Sexta-feira, 26 Abril

«Listen Up Philip» por João Miranda

Há um cliché sobre o escritor nova-iorquino anti-social e sempre irado que já foi muito explorado no cinema, especificamente por Woody Allen. Este cliché poderá ou não ter tido base na realidade, mas, depois de décadas, parece só fazer sentido para quem habita esse mundo, quer como modelo possível de comportamento, quer como base para humor. Listen Up Philip é um filme anacrónico não só no seu estilo (visual e sonoro), mas também porque se alimenta exclusivamente desse cliché, sem qualquer variação e com muito pouco espaço para respirar fora dele.

O novo projeto de Alex Ross Perry é a história de Philip Lewis Friedman, desempenhado por Jason Schwartzman, um escritor que começa a ganhar alguma projeção e cujos ego e raiva constante assumem proporções insuportáveis com a validação que sente.

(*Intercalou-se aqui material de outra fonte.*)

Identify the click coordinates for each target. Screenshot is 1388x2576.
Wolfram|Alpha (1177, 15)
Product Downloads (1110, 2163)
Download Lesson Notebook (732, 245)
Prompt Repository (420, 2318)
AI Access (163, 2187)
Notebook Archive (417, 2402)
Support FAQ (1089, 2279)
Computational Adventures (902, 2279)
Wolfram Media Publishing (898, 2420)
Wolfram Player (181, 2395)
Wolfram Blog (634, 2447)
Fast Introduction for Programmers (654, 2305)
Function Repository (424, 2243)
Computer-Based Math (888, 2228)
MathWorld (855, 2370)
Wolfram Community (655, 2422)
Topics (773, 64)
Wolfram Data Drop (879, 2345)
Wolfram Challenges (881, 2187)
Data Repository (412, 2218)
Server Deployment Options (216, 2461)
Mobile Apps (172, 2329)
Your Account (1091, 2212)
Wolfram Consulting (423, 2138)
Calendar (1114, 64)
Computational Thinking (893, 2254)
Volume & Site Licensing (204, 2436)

Nas primeiras cenas vemo-lo a atacar as pessoas que sente que não o suportaram no passado, baseado no sucesso que pensa estar a ter. Algum tempo depois conhece o seu ídolo, acaba por começar a sociabilizar com ele e este consegue encontrar-lhe uma posição académica de escrita criativa.

Percebe-se pela maneira como o filme está construído, quer pela voz off, quer pelos tempos dos diálogos, que este filme será uma comédia, mas, para quem está fora deste mundo, a maior parte das piadas são mais tristes que certeiras. Dentro da cultura norte-americana, especificamente a de Nova Iorque, a fita poderá funcionar muito bem, mas tirado desse contexto é só um filme triste sobre uma pessoa desagradável. As cenas sucedem-se em que Philip é desagradável para quem está à sua volta, sem qualquer motivo aparente e sem qualquer ganho. Sem querer entrar abertamente no reino da comédia, como Woody Allen, as piadas saem como frases com tempos estranhos e as reações não parecem ser as esperadas.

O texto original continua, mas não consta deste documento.